• [Given instruction]:
Please list every line in the listing below that contains the word "what", copying each such line in full.

• [The input]:

--- BEGIN ---

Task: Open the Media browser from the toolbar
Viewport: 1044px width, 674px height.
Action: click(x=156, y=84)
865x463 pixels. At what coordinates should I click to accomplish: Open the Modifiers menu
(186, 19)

--- END ---
--- BEGIN ---

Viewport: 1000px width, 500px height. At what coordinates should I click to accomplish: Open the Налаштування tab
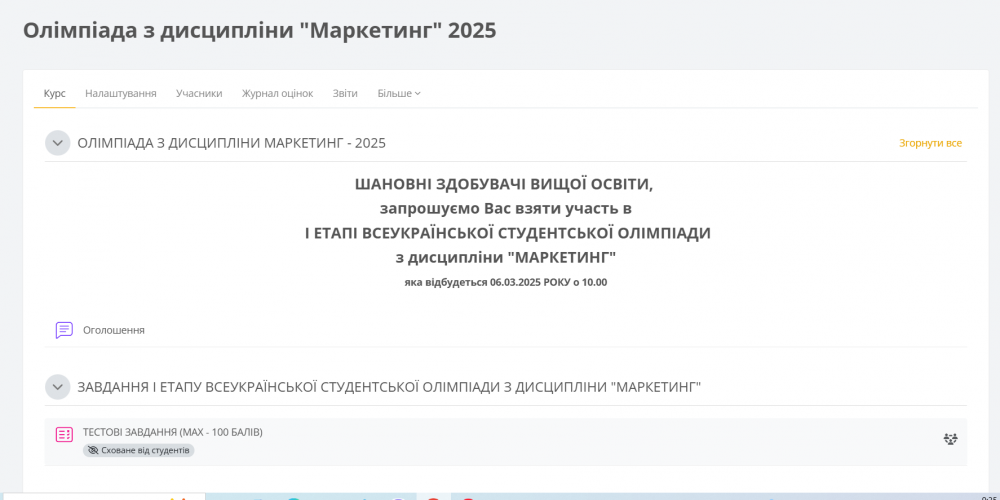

--- END ---
--- BEGIN ---

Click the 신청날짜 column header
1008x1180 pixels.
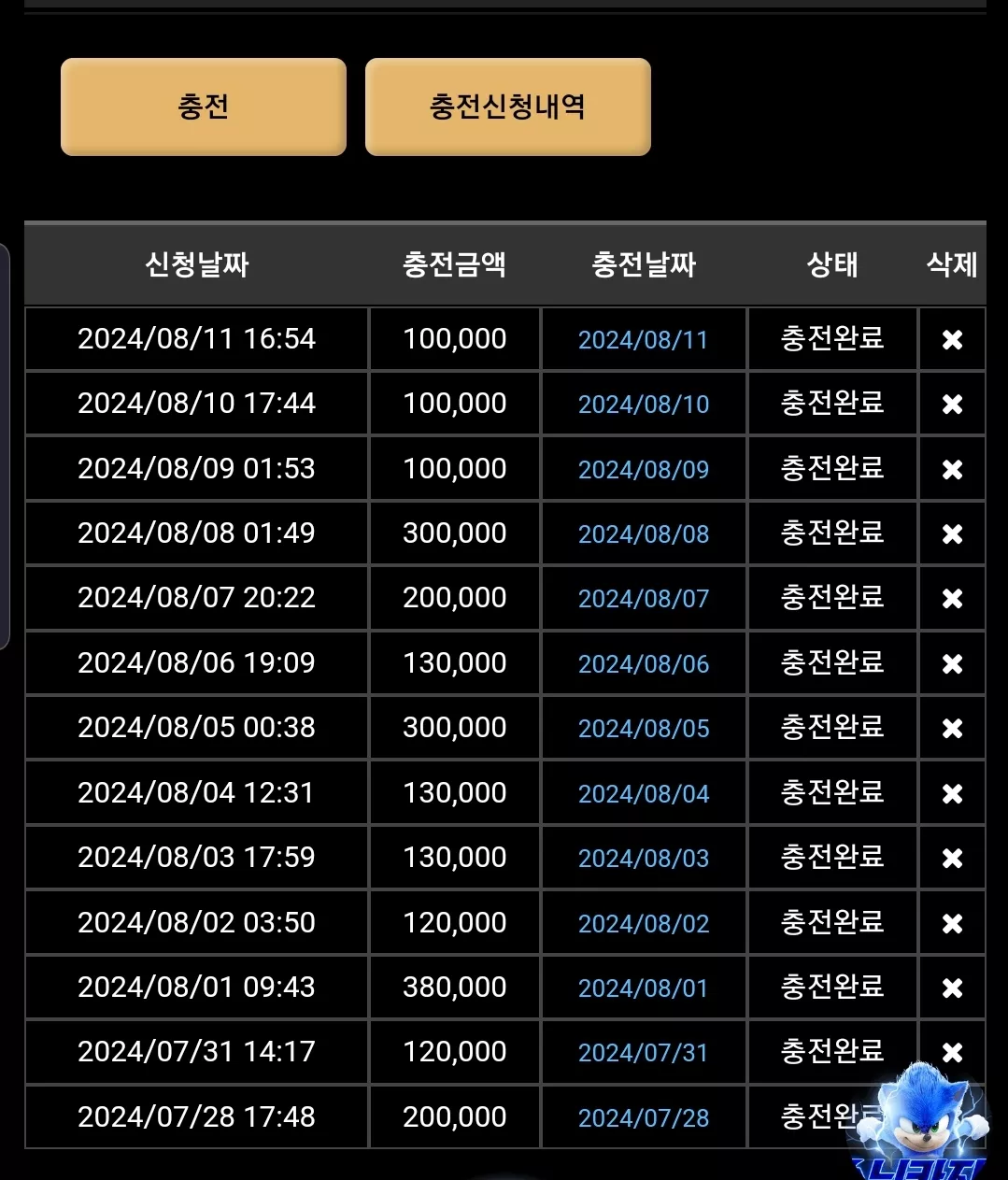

--- END ---

• [Written response]:
865x463 pixels. At what coordinates should I click to accomplish: Open the Modifiers menu
Viewport: 1000px width, 500px height. At what coordinates should I click to accomplish: Open the Налаштування tab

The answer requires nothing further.